**List of tasks**
**A)** Return everything in the essay on the Arizona immigration ruling from "DoJ's argument was" down to "Law I course.)".
**B)** In the essay on the Arizona immigration ruling, how long is Judge Susan Bolton's order granting the preliminary injunction?

"Lawyers," my brother Gus likes to say while preparing his hourly bills, "are paid to endure tedium." He doesn't add the corollary: sometimes tedious lawyers are worth every penny.
I thought about the Gus Epps rule as I read through Judge Susan Bolton's 36-page order granting a preliminary injunction against the key portions of Arizona's anti-immigrant S.B. 1070. The bill has been a flashpoint for civil-rights advocates, Latino groups, immigration restrictionists and even foreign governments. Its proponents angrily denounce illegal immigrants as disease-bearing drug smuggling degenerates; its opponents respond that the bill is designed to produce racial profiling and stigmatize Latinos, including many who are U.S. citizens by birth. Whether it's "border security" or "human equality," both sides agree that important values are at stake.
Enter the Obama administration and Judge Bolton. The Justice Department, which sought a preliminary injunction, made beyond question the most boring possible arguments against the law. In essence, it said, regulating immigration is a federal matter, and Arizona's law will make our jobs harder. If S.B. 1070 goes into effect, local cops will be grabbing thousands of people off the streets and demanding that federal officials check their immigration status right away. We won't be able to undertake any enforcement actions of our own; we'll be working for Sheriff Arpaio rather than the people of the nation.
DoJ's argument was not about the rights of immigrants, legal or illegal, or even of American citizens: it was about the federal government's prerogative to set the nation's immigration policy, and about administrative burdens on federal agencies like the Border Patrol and Immigration and Customs Enforcement. The Judge agreed as to most of the law's key provisions. Her opinion is technical and dry. It is devoid of any reference to "racial profiling" or even "equal protection of the laws." Instead, it is full of the kind of language that often induces coma in my Constitutional Law students--"field pre-emption," "dormant commerce clause," "plenary authority," "balance of equities." (If my current students will please leave the room now, I will confess that sometimes even I have trouble remaining awake during these important but utterly stupefying portions of my Con Law I course.)
Public reaction to the boringness of the case has understandably been disappointment. They wanted WWE Raw and instead got Montesquieu's Spirit of the Laws. Writing in Salon, John Doty had confidently predicted that the Administration would lose the case, and deserved to, because it eschewed broad arguments about equality and human dignity. Writing in National Review Online, Heather Mac Donald actually found the Judge's emphasis on legal arguments a "transparent" fiction, verging on "bad faith," and suggesting the Judge was improperly in cahoots with the Administration. (If these serious charges are true, they are evidence of a delicious new strategy by "activist judges"--simply by interpreting the law and refusing to legislate from the bench, they can thwart the will of the people.)

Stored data

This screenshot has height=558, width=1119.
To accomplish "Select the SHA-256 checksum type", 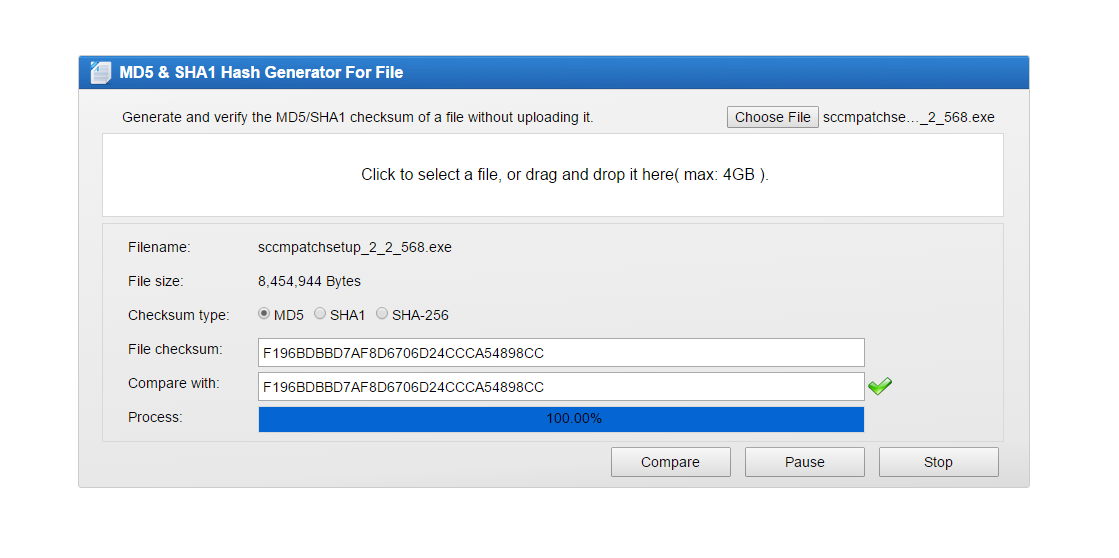I will 382,314.
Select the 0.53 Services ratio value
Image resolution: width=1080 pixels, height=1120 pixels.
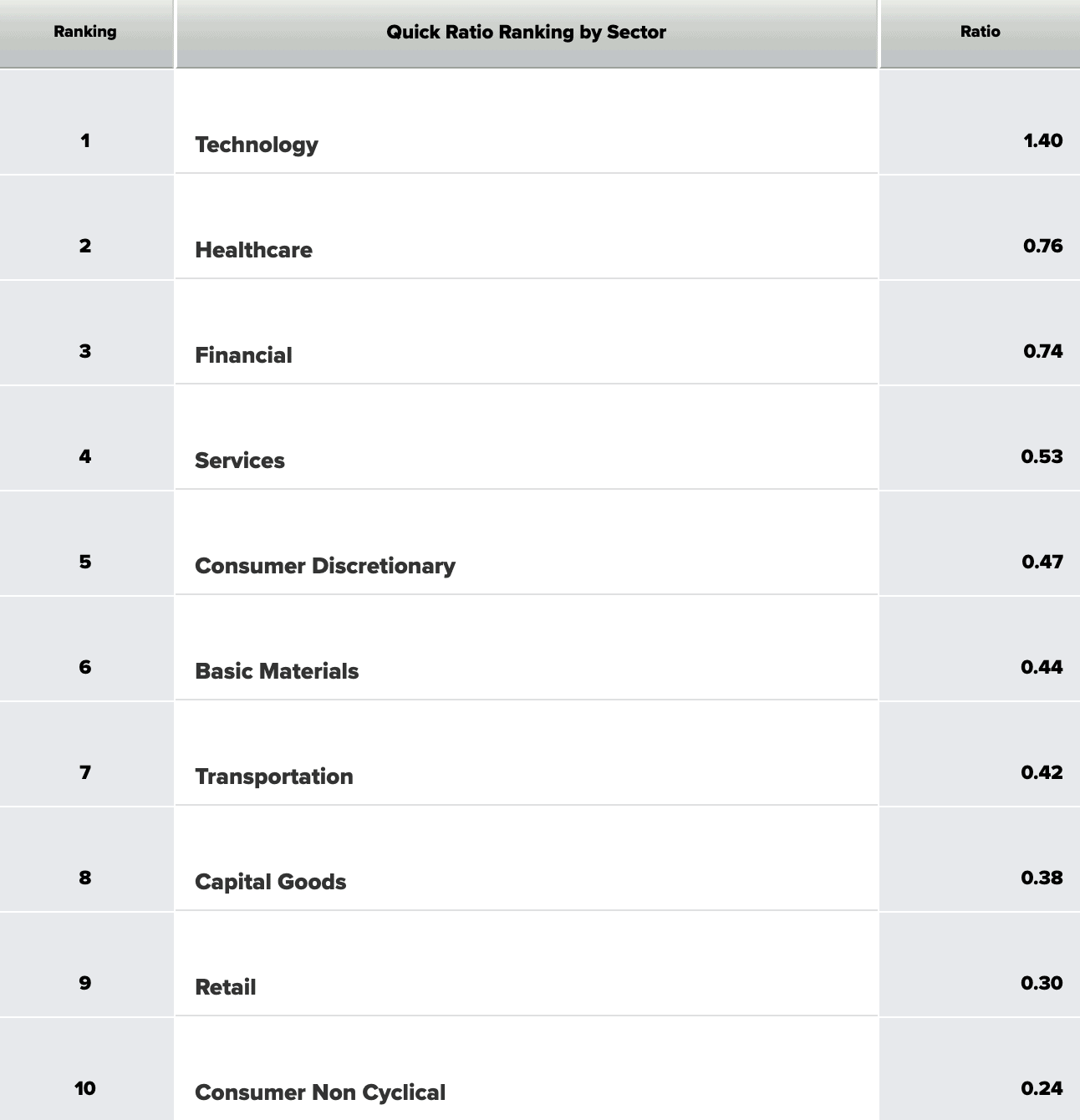tap(1042, 456)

**Responses to the exercise**
**A)**
DoJ's argument was not about the rights of immigrants, legal or illegal, or even of American citizens: it was about the federal government's prerogative to set the nation's immigration policy, and about administrative burdens on federal agencies like the Border Patrol and Immigration and Customs Enforcement. The Judge agreed as to most of the law's key provisions. Her opinion is technical and dry. It is devoid of any reference to "racial profiling" or even "equal protection of the laws." Instead, it is full of the kind of language that often induces coma in my Constitutional Law students--"field pre-emption," "dormant commerce clause," "plenary authority," "balance of equities." (If my current students will please leave the room now, I will confess that sometimes even I have trouble remaining awake during these important but utterly stupefying portions of my Con Law I course.)

**B)** 36 pages